In this section, the performance of ClipQ on convolutional neural networks will be demonstrated, including image classification, object detection, and semantic segmentation applications. At the same time, ClipQ is compared with other quantization methods. Next, the ablation study will be conducted to reflect the role of parameter attention in weight clipping and activation clipping. Finally, we deploy part of the convolutional neural network on the FPGA to reflect the practical application capabilities of ClipQ.
Our code implementation mainly refers to the open-source project ZeroQ. The experimental hardware platforms mainly include TiTan XP GPU and Intel Xeon Silver 4116 CPU. The software environment mainly consists of Python 3.7 and Pytorch1.8. The number of particles and iterations in the particle swarm are both 100. is 0.1 · L for 8-bit quantization and 0.2 · L for 6 bits. α 1 is equal to 0.2 and α 2 is 0.8 . Fifty random training samples are selected as calibration data for activation quantization in the image classification task. The calibration data in the object detection and semantic segmentation tasks include just ten random training samples. The pretrained model in the image recognition task comes from Torchvision. The pretrained object detection model and semantic segmentation model come from Openmmlab.
ImageNet2012 [40], MS COCO 2017 [41], and Cityscapes [42] are used as experimental datasets for image classification, object detection, and semantic segmentation, respectively. Among them, ImageNet2012 is the most mainstream dataset in image classification, including 1.2 million training images and 50,000 test images, with a total of 1000 object categories. The MS COCO 2017 dataset is a multi-object detection dataset, containing nearly 120,000 training images and 5000 test images, with an average of 3.5 categories and 7.7 detection objects per image. The Cityscapes dataset is frequently used in semantic segmentation research, which contains 34 urban street categories. The performance of the semantic segmentation model is evaluated by 1525 testing data from it.

4.1. Image Classification

Image classification is a fundamental task in computer vision, which can be classified into lightweight and non lightweight networks based on the number of feature extraction network parameters.
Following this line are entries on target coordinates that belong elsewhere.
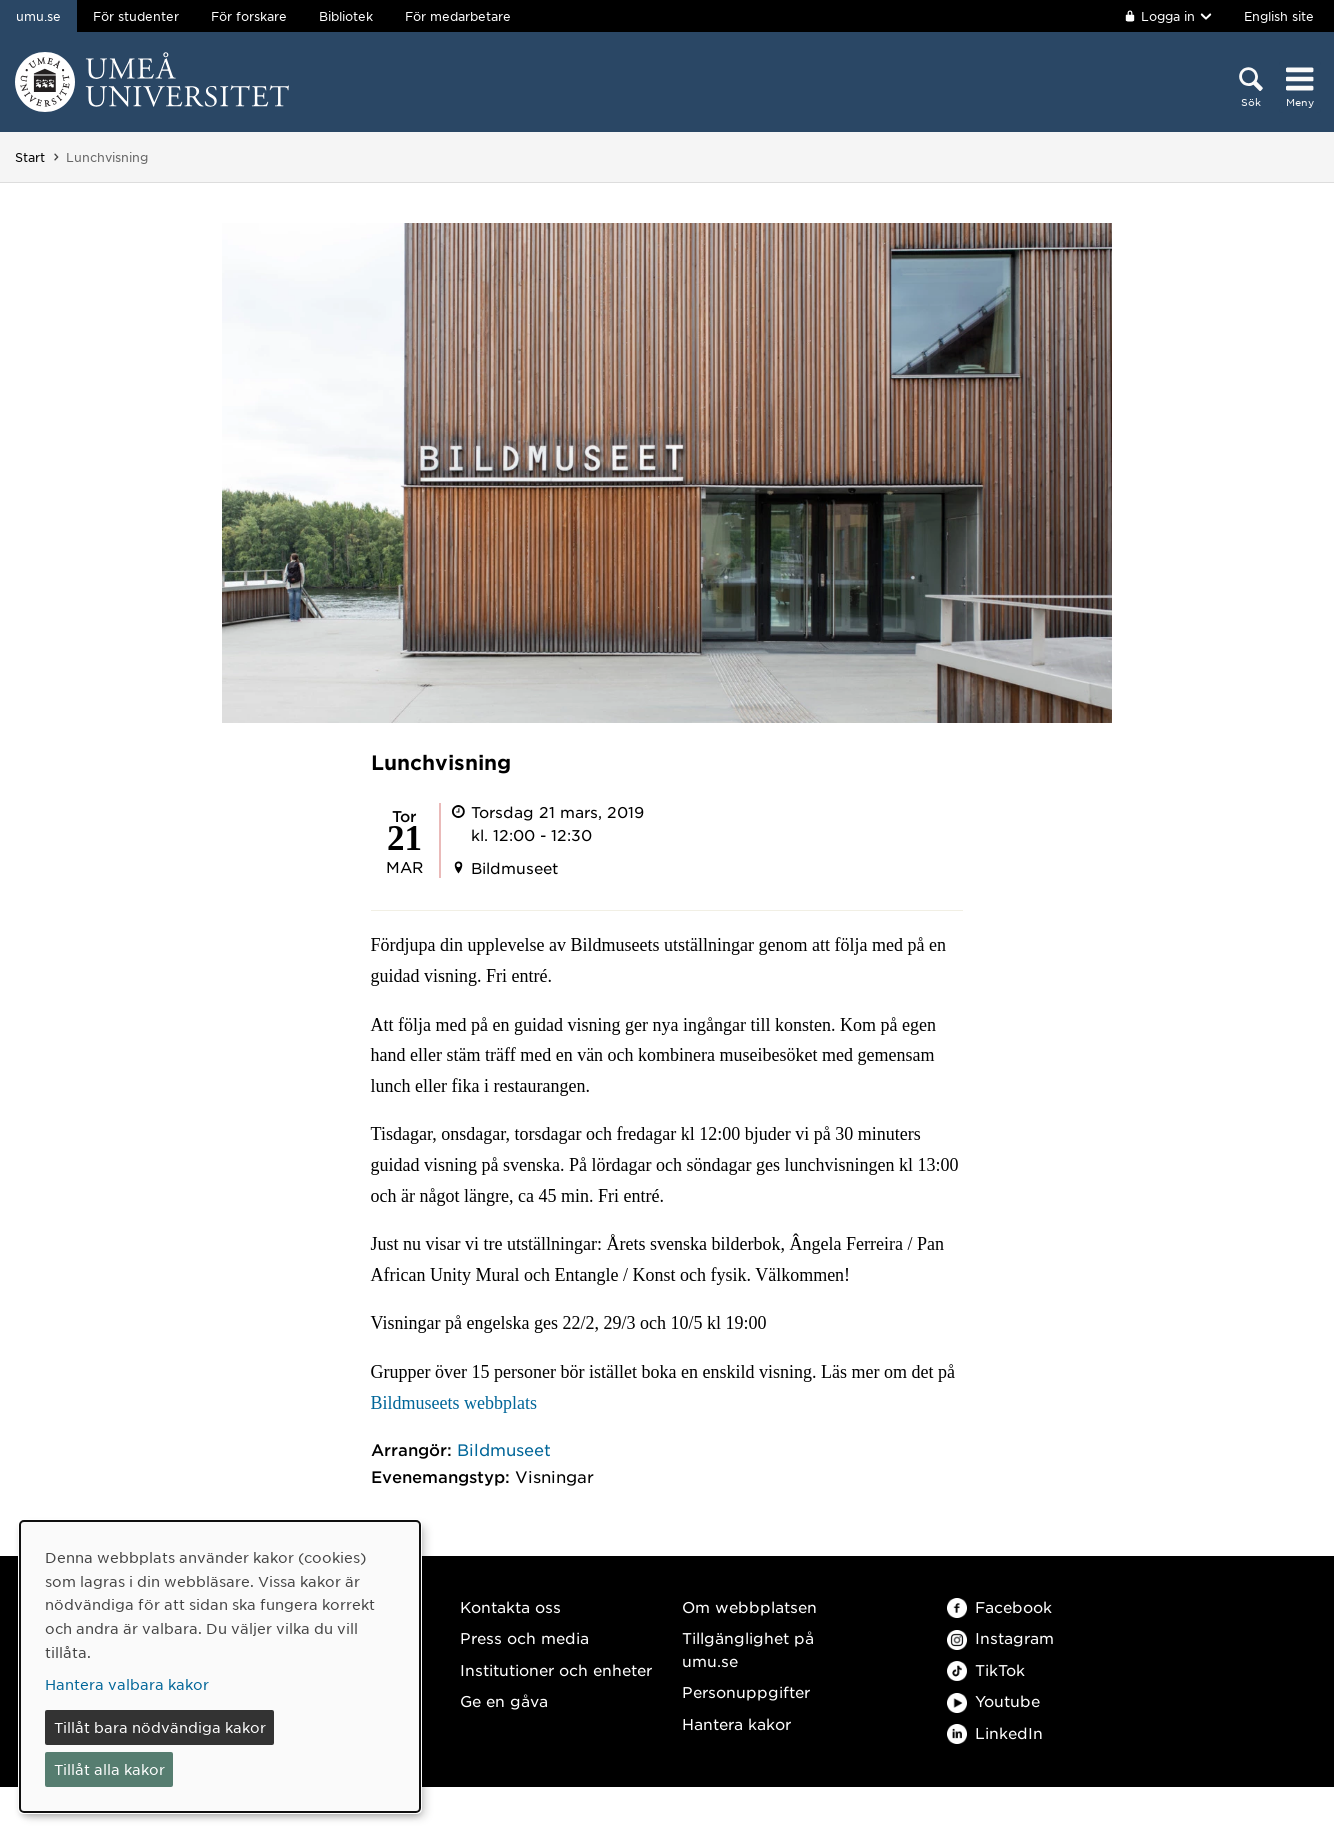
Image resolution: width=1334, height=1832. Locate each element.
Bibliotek (346, 16)
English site (1279, 16)
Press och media (524, 1637)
Lightweight networks commonly use deep convolution with carefully designed hyperparameters and a quantity of about 10 MB, which is very popular in mobile applications. Due to its sensitivity to quantization bias, it can be used to evaluate the performance of quantization methods. Non-lightweight networks have many more parameters than lightweight networks, such as ResNet, VGG, etc. They are more robust to quantization bias and have smaller quantization accuracy loss under the same quantization bit width.
The 8-bit quantization results of MobileNetV2 are shown in Figure 7. After quantizing with ClipQ, the network accuracy just drops by 0.31 % . Compared with Jacob, the quantization accuracy is improved by 1.6%. The popular quantization tool, TensorRT, performs poorly on MobileNetV2, with 3% loss of network accuracy. BFQ uses 1000 calibration samples for bias correction, but ClipQ outperforms it by 0.98%. ACIQ is adopted to quantize the weights channel-by-channel and quantize the activation layer-by-layer, with a drop of accuracy by 0.72%. Nagel and HPTQ simultaneously employ weight preprocessing, clipping optimization, and bias correction techniques. They achieved 71.16% and 71.46% accuracy, respectively, but they still fell behind ClipQ. Furthermore, we utilize the images synthesized by ZeroQ as calibration data to achieve data-free quantization. The result is close to using real data, which is better than ZeroQ and DFQ.
ShuffleNetV1 is a popular lightweight network. As shown in Figure 8. TensorRT and Jacob perform relatively well on ShuffleNet, with network accuracy dropping by 0.37% and 0.47%, respectively, but ClipQ only results in a 0.09% loss of accuracy. ACIQ reduces the network accuracy by 1.27%. The activation of ShuffleNetV1 may be far away from Gaussian or Laplace distribution, which leads to ACIQ being weaker than other methods. ZeroQ also performs poorly, causing an accuracy loss of nearly 1%.
MnasNetV1 is a model designed with automatic mobile neural network architecture search technology, and its inference speed on mobile devices is much faster than MobileNetV2 and ShuffleNetV1. ClipQ shows huge advantages over others on this model. In contrast to TensorRT, Jacob, ACIQ, and ZeroQ, its quantization accuracy is improved by 1.8%, 3.1%, 4.2%, and 18.86%, respectively. We observed the standard deviation change in the weights of each channel of the above network in Figure 9. Obviously, the standard deviation of MnasNetV1 is larger than that of MobileNetV2, and the standard deviation of ShuffleNetV1 is the smallest. According to the quantization results, we consider that ClipQ achieves better performance than other methods due to paying more attention to the important weights when the standard deviation of the weights is large.
For non-lightweight networks (ResNet, VGG, and DenseNet), their 8-bit quantization results are shown in Table 1. After ClipQ quantization, the network accuracy loss is within 0.12%. Compared to other quantization strategies, ClipQ has stronger generalization ability and can adapt to different network architectures. In addition, ClipQ improves inference efficiency while ensuring high accuracy by reducing computational complexity and storage requirements. It has the ability to maintain accuracy and a highly robust quantization method, making it suitable for deep learning inference tasks.
Overall, ClipQ demonstrates superiority in both lightweight and non-lightweight networks, with high accuracy, wide adaptability, and stability, providing strong support for the efficient deployment of deep learning models.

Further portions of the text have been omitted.